QUOTED PASSAGE:

## START

Marcus Swanepoel
Oct 28, 2016 · 10 min read
Ready to surf the 50-year storm — Point Break (1991)

Let’s face it: global financial regulation is in a pretty bad state. We‘ve not met anyone in the finance industry, whether it be banks, fintech companies, investors or even regulators themselves, that don’t agree with this.

While loaded with good intentions to ultimately protect the consumer, the regulations we’ve created over the past few decades is slowly turning the gun onto ourselves, creating a nightmarish bureaucracy that is placing a massive social and financial tax on society.

We need to regulate, yes, but the benefit should outweigh the cost, and many people fear that we’ve now gone past the point of no return.

Things are (hopefully) about to change.

The concept of the “50-year storm” was popularised by the movie Point Break, broadly referring to a storm that would create a mammoth freak wave that someone would only see once in their lifetime. They could surf this wave for the ultimate exhilaration, or to their own demise.

We believe financial regulation has reached a similar inflection point. Public blockchains, and Bitcoin in particular, is the 50-year storm so many people have been waiting for: a once-in-a-lifetime opportunity for financial regulators and law enforcement to start afresh and create a superior risk-mitigation system that will help them achieve all their objectives whilst minimising the overall costs to society. Or ignore this opportunity, and end up with a system that chokes everything around it.

How will public blockchains change things? Let’s first understand how we got here in the first place.

Why do we regulate ?

When it comes to new and very hyped-up topics like Bitcoin, it’s sometimes healthy to zoom out a bit and consider things at a more fundamental level. At the risk of over-simplifying a pretty complex topic, at its bare essence we regulate things to (attempt to) protect people from harm. So when we are dealing with things that we all agree are harmless, like oxygen, we ignore it. And when it is something that is definitely harmful, like heroin, we outright ban it.

The challenge comes with things that are both harmful and harmless, depending on who uses it. In these cases we can either aim to regulate it, as with guns or radio spectrum, or police it, as we do with the streets or the internet.

That decision will largely come down to balancing the practicalities, costs and the risks of the particular category, and it’s important to realise and accept that there will almost always be some trade offs.

## END

[Saved entries]
## START

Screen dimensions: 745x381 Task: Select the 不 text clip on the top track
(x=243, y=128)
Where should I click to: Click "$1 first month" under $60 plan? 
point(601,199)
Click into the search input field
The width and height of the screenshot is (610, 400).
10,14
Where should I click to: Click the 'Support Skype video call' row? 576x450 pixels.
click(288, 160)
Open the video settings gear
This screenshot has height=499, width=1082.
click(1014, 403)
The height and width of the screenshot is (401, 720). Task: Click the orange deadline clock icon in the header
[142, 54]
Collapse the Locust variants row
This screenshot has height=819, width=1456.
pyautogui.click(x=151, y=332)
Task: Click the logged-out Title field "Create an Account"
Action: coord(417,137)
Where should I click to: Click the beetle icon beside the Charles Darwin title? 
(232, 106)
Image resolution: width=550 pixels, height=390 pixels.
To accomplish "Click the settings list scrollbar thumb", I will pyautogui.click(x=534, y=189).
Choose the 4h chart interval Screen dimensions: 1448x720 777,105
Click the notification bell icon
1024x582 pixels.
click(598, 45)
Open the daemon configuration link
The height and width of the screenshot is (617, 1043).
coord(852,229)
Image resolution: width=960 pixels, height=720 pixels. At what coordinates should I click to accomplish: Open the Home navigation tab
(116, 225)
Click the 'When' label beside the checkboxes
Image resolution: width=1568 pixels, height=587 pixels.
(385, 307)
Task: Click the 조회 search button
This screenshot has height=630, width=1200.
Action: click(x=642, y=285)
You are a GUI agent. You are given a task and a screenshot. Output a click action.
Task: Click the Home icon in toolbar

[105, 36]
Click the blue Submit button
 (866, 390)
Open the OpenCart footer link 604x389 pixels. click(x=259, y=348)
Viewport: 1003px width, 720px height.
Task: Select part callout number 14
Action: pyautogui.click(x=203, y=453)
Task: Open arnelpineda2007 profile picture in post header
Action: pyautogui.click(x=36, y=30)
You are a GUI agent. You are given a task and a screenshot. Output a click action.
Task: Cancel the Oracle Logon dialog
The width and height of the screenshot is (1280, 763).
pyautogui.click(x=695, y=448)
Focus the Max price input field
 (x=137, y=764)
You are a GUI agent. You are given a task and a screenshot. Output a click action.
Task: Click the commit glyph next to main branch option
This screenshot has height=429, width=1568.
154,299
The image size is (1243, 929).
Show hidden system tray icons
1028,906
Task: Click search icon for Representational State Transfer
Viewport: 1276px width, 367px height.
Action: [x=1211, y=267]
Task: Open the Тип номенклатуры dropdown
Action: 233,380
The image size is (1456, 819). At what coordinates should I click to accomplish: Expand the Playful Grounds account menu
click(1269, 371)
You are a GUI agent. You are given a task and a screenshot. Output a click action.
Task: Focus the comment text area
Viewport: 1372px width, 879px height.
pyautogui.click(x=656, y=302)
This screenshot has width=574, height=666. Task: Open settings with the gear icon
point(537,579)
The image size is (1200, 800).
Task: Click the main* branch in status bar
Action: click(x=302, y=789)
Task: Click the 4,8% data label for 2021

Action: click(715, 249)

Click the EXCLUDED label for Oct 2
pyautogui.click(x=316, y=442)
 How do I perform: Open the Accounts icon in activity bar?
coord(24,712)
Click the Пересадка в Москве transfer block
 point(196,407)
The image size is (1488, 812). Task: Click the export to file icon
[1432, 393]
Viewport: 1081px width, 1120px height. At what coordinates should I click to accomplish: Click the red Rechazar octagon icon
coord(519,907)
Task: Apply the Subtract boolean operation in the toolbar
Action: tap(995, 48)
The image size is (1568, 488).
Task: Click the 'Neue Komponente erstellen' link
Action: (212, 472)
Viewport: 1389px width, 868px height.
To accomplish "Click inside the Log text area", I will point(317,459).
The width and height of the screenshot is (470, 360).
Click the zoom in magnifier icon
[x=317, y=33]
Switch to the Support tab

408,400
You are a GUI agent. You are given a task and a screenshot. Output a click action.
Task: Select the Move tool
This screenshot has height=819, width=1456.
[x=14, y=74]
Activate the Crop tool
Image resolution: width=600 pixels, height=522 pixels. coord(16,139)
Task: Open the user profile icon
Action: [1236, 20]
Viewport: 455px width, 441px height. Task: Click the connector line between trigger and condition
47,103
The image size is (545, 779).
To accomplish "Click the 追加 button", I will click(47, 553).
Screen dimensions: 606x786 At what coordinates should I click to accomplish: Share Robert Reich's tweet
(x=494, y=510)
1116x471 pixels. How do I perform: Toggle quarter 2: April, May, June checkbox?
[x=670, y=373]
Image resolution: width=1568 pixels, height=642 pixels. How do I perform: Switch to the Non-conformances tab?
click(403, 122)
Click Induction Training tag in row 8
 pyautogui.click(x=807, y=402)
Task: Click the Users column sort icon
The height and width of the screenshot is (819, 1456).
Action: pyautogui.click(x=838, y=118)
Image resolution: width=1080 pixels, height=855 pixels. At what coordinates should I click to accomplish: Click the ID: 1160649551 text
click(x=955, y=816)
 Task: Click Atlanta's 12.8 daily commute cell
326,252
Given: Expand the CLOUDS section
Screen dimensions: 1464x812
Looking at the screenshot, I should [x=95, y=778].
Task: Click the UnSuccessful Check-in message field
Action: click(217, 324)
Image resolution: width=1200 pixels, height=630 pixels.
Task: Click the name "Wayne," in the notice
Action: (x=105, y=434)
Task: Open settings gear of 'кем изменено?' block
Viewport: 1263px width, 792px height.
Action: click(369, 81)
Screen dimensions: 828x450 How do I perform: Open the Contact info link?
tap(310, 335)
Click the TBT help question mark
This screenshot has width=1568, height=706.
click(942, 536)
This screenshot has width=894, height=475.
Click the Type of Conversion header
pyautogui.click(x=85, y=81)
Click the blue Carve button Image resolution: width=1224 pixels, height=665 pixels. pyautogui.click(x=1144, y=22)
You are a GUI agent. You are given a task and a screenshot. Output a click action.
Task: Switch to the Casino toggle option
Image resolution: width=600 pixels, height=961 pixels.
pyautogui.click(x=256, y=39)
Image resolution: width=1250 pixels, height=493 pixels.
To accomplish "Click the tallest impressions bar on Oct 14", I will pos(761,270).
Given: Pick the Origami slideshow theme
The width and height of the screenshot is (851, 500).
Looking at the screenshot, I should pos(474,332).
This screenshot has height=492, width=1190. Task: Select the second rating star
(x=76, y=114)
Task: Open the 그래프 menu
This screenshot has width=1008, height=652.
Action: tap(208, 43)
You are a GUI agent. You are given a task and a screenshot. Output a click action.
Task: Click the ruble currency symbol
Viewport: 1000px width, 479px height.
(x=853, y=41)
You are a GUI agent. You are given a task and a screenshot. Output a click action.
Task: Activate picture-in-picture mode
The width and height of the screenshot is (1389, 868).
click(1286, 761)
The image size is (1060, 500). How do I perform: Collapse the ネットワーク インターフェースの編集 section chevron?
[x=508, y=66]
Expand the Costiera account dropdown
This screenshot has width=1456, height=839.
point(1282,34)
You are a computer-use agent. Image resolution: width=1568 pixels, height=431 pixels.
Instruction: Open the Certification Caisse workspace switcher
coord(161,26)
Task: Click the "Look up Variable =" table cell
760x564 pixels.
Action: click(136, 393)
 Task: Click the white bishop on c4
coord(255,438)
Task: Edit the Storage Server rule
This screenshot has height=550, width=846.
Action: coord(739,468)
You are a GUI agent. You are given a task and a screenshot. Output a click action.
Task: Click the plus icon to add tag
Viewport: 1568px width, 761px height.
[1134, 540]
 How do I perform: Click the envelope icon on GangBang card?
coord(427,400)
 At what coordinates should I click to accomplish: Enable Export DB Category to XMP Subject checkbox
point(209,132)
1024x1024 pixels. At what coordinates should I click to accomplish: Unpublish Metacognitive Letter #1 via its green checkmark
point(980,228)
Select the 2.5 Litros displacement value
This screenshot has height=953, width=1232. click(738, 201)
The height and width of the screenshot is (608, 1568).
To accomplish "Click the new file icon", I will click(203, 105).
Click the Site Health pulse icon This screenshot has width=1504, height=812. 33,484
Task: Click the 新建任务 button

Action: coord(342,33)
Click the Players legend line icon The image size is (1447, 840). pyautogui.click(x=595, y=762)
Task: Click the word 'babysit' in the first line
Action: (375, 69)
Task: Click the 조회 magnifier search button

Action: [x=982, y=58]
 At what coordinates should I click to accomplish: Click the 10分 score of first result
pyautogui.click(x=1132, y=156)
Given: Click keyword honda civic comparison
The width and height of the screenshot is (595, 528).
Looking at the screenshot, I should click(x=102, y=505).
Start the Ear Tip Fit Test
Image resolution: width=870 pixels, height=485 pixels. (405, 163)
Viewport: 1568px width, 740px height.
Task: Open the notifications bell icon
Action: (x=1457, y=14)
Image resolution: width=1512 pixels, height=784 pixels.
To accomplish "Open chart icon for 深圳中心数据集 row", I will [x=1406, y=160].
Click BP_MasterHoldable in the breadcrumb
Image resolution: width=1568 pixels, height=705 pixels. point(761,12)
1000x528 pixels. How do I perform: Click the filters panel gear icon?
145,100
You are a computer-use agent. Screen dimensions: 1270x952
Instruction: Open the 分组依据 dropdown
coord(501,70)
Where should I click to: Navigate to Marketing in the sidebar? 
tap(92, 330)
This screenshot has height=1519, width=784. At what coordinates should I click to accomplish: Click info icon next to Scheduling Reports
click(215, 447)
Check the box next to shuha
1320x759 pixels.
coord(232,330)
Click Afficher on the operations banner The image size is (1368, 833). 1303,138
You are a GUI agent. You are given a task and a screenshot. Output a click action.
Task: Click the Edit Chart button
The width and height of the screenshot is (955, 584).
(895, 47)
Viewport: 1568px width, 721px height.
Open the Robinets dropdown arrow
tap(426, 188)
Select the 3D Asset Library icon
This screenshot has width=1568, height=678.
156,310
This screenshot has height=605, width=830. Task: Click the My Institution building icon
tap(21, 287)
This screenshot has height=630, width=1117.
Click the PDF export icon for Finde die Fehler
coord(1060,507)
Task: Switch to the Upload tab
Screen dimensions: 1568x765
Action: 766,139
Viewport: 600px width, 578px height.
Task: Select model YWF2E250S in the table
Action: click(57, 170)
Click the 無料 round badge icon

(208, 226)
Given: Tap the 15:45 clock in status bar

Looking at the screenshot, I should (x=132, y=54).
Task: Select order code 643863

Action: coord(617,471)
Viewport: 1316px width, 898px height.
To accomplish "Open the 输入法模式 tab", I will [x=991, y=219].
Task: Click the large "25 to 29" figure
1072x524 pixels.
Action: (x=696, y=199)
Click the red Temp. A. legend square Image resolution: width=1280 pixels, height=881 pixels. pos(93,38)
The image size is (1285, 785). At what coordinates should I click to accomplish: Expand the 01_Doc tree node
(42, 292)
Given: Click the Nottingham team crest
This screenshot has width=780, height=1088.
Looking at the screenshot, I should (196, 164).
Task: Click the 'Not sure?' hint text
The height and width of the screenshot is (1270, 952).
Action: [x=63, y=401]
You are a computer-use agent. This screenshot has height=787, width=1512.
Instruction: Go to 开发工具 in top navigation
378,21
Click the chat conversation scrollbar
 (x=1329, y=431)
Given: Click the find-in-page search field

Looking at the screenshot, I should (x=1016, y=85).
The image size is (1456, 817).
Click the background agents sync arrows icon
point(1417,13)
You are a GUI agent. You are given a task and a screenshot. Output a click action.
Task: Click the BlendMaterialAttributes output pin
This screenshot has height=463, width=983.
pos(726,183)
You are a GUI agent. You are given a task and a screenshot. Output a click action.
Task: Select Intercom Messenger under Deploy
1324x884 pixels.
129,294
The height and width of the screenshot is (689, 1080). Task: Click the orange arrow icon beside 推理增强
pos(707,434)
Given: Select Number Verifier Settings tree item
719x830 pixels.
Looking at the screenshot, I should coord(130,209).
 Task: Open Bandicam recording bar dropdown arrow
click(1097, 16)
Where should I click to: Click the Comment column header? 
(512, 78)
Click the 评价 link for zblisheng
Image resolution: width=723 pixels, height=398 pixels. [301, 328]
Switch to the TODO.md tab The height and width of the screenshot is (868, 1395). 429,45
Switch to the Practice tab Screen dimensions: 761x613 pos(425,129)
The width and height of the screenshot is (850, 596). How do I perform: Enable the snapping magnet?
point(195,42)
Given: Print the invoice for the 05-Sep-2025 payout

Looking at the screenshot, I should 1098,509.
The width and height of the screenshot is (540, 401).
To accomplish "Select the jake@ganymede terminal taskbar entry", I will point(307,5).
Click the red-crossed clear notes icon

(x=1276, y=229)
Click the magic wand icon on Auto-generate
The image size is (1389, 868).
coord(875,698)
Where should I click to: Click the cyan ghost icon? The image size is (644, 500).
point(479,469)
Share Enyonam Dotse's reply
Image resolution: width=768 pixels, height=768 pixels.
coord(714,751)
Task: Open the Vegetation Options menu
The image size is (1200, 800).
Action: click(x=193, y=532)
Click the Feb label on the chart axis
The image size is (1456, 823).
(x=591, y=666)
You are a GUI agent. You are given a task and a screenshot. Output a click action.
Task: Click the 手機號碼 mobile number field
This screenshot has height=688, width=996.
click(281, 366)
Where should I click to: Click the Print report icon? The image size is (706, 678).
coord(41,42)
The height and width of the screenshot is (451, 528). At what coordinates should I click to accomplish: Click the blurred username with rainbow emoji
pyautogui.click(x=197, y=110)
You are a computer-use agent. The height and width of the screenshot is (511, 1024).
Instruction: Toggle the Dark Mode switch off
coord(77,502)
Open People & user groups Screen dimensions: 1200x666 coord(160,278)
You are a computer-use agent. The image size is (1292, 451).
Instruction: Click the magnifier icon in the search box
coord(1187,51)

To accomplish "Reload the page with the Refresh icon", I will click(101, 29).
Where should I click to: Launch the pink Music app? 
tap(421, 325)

## END

WHAT TO WORK ON:
A) Decide whether each statement agrees with the article on financial regulation, answering yes or no and quoting the deciding words of the article: (i) the concept of the "50-year storm" was popularized by the movie Point Break; (ii) things that everyone agrees are harmless, such as oxygen, are outright banned; (iii) guns and radio spectrum are given as examples of things that are policed.
B) In the part of the listing that opens with the line containing "Click the Feb label on the chart axis" and closes at the end of the listing, substitute "button" for every "icon", leaving everything else unchanged.

ANSWER LIST:
A)
(i) Yes: "The concept of the “50-year storm” was popularised by the movie Point Break"
(ii) No: "So when we are dealing with things that we all agree are harmless, like oxygen, we ignore it."
(iii) No: "we can either aim to regulate it, as with guns or radio spectrum, or police it, as we do with the streets or the internet."

B)
Click the Feb label on the chart axis
The image size is (1456, 823).
(x=591, y=666)
You are a GUI agent. You are given a task and a screenshot. Output a click action.
Task: Click the 手機號碼 mobile number field
This screenshot has height=688, width=996.
click(281, 366)
Where should I click to: Click the Print report button? The image size is (706, 678).
coord(41,42)
The height and width of the screenshot is (451, 528). At what coordinates should I click to accomplish: Click the blurred username with rainbow emoji
pyautogui.click(x=197, y=110)
You are a computer-use agent. The height and width of the screenshot is (511, 1024).
Instruction: Toggle the Dark Mode switch off
coord(77,502)
Open People & user groups Screen dimensions: 1200x666 coord(160,278)
You are a computer-use agent. The image size is (1292, 451).
Instruction: Click the magnifier button in the search box
coord(1187,51)

To accomplish "Reload the page with the Refresh button", I will click(101, 29).
Where should I click to: Launch the pink Music app? 
tap(421, 325)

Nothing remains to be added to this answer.